## Work instruction
In the entries that follow, the line with "This screenshot has width=416, height=312." opens the range and the line with "Given: Collapse the 包含代理程式的電腦 tree node" closes it; repeat that range exactly, both lines included.

Pixel coordinate grounding data
---

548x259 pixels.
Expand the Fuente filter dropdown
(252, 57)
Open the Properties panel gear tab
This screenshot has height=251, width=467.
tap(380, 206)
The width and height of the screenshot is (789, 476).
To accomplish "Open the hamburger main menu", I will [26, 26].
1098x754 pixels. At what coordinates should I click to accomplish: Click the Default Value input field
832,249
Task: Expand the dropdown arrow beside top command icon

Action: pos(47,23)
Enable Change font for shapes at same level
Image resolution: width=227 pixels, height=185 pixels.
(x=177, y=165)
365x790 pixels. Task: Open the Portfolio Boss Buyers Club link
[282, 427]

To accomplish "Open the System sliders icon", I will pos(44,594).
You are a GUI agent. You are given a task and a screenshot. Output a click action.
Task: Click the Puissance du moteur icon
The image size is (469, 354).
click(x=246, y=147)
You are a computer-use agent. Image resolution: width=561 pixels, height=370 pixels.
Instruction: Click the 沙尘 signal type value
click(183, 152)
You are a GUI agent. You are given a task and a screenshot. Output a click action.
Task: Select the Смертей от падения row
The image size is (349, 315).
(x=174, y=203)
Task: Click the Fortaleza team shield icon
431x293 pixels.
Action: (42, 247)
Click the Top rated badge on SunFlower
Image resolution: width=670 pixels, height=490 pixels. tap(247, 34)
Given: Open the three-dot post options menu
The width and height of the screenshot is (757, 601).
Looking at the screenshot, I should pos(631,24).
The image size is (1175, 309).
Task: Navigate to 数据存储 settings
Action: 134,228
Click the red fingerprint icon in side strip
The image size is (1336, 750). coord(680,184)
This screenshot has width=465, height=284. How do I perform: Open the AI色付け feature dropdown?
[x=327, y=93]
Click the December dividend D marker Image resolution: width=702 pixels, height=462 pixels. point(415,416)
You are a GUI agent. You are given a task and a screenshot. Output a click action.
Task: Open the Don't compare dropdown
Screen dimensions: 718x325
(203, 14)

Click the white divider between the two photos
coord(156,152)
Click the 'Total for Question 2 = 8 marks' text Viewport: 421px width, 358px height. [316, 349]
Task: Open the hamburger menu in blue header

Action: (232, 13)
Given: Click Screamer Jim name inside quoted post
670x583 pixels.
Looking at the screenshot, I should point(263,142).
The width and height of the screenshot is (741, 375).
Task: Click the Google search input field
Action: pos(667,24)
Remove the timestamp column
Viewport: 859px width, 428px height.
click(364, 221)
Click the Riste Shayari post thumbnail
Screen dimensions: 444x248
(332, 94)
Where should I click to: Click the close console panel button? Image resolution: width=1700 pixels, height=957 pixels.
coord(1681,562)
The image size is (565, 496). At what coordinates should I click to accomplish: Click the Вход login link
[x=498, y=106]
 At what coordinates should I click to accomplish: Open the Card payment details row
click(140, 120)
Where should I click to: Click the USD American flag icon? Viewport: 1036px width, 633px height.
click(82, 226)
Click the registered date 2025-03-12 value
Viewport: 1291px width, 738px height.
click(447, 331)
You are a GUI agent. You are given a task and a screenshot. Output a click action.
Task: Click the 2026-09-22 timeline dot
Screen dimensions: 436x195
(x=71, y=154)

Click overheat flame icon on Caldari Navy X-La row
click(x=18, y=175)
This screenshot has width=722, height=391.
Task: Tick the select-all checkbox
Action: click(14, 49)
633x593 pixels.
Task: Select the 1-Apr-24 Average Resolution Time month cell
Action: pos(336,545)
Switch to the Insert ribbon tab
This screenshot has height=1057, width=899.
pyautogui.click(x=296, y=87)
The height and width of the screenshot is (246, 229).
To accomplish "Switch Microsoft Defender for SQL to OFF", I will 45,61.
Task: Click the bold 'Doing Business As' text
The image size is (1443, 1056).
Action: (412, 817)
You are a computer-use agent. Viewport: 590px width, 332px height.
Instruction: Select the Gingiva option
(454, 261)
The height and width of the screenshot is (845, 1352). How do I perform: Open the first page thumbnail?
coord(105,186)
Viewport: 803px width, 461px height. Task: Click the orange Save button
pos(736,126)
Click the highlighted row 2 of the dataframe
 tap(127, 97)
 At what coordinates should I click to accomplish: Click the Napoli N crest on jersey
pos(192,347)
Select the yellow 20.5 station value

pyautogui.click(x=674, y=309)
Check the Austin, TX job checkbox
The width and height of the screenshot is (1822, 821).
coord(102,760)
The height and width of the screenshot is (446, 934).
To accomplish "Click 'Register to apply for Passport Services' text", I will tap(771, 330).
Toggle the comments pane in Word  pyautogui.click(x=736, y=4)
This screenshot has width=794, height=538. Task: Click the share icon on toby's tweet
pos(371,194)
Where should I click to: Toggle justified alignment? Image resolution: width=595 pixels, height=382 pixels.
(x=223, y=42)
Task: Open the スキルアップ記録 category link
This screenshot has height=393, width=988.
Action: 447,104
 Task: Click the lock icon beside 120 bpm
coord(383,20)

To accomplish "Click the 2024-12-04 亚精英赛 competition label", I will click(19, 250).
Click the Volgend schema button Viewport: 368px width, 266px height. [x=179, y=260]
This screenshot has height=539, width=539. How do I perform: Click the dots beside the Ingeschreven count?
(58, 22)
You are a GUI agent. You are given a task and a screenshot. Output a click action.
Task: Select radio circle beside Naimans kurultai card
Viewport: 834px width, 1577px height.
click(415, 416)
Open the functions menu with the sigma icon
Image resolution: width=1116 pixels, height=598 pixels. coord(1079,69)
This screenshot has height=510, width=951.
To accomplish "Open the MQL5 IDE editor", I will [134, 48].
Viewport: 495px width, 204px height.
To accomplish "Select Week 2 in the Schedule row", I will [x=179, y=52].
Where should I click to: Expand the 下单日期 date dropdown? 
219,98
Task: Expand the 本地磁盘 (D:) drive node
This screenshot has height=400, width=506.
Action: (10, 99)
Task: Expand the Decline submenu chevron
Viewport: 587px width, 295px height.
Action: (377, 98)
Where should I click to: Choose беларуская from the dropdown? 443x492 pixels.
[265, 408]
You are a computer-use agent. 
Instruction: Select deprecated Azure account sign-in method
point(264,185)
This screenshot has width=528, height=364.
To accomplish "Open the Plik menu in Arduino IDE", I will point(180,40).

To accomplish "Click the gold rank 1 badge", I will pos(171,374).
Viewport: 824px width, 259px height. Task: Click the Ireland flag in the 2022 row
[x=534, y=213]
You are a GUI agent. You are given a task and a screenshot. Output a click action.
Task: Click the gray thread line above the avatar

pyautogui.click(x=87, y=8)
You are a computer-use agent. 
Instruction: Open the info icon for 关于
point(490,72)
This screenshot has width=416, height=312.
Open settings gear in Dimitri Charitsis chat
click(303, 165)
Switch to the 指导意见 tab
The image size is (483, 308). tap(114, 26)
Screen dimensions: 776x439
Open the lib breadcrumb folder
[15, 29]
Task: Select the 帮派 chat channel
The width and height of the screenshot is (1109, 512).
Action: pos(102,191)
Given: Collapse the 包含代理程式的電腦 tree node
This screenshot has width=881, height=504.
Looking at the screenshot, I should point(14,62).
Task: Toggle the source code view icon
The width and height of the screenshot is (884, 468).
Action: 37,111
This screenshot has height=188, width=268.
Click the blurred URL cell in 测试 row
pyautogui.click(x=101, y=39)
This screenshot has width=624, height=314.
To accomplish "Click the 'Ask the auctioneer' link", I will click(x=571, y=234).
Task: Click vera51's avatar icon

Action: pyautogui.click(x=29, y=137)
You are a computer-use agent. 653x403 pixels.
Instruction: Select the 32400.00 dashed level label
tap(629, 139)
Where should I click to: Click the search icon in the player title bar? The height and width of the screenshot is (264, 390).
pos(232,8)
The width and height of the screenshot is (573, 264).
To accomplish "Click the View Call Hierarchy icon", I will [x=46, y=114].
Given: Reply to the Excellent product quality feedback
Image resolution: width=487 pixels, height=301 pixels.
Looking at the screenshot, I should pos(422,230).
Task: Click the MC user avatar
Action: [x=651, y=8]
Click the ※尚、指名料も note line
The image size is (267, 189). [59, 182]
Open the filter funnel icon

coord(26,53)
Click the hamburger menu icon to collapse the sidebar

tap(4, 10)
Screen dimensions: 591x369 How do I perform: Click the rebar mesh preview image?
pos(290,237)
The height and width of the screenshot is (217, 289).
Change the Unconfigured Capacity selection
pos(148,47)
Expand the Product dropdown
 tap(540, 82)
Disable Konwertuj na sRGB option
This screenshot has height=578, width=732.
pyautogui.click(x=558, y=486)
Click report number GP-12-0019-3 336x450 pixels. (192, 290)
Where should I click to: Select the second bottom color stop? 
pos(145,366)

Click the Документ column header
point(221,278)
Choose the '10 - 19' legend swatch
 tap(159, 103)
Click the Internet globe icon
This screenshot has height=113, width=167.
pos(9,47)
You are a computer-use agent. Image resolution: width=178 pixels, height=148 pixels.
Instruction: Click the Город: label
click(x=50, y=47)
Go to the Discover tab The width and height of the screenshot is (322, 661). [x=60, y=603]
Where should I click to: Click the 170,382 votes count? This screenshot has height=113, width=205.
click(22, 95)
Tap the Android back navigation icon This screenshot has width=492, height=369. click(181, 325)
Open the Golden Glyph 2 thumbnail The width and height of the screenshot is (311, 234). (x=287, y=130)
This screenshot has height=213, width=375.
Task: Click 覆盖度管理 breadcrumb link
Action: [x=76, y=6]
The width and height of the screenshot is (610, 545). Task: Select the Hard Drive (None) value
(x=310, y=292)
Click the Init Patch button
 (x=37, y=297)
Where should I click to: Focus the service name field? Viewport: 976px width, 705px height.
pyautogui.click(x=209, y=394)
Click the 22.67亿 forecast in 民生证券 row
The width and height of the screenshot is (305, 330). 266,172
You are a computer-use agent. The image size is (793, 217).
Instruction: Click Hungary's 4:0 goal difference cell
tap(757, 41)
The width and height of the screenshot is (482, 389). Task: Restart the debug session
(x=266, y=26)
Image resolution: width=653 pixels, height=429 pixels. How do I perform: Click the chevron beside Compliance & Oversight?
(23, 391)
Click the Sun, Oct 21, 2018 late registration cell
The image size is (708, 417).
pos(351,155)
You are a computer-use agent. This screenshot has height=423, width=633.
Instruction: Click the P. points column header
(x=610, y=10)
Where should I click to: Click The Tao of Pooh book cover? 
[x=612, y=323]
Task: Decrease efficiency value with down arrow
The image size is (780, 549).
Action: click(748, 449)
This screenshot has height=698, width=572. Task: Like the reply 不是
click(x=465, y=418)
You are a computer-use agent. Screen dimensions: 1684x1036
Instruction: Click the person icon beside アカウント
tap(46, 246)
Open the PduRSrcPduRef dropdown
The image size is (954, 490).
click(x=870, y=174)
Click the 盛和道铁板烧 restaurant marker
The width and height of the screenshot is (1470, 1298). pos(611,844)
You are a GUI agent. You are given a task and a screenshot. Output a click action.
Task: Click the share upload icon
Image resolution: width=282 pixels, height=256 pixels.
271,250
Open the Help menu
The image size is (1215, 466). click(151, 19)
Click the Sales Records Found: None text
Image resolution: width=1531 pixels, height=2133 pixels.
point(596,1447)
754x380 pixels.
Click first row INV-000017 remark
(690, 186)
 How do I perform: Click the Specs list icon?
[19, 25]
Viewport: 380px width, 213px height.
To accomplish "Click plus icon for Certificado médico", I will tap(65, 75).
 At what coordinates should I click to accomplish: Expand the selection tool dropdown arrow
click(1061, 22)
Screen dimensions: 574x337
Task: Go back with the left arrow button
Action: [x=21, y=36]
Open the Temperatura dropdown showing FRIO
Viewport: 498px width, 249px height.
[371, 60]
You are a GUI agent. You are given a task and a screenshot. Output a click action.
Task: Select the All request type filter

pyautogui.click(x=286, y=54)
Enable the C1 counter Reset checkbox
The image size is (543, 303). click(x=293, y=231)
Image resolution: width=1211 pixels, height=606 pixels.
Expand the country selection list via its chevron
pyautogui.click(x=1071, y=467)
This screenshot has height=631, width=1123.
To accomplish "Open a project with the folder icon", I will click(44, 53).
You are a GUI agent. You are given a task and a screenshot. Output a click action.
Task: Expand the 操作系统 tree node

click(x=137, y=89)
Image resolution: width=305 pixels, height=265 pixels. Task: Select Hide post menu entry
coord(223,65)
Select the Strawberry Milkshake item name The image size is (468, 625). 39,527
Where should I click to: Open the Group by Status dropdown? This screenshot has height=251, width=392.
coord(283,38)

---

## Finished task
This screenshot has width=416, height=312.
Open settings gear in Dimitri Charitsis chat
click(303, 165)
Switch to the 指导意见 tab
The image size is (483, 308). tap(114, 26)
Screen dimensions: 776x439
Open the lib breadcrumb folder
[15, 29]
Task: Select the 帮派 chat channel
The width and height of the screenshot is (1109, 512).
Action: pos(102,191)
Given: Collapse the 包含代理程式的電腦 tree node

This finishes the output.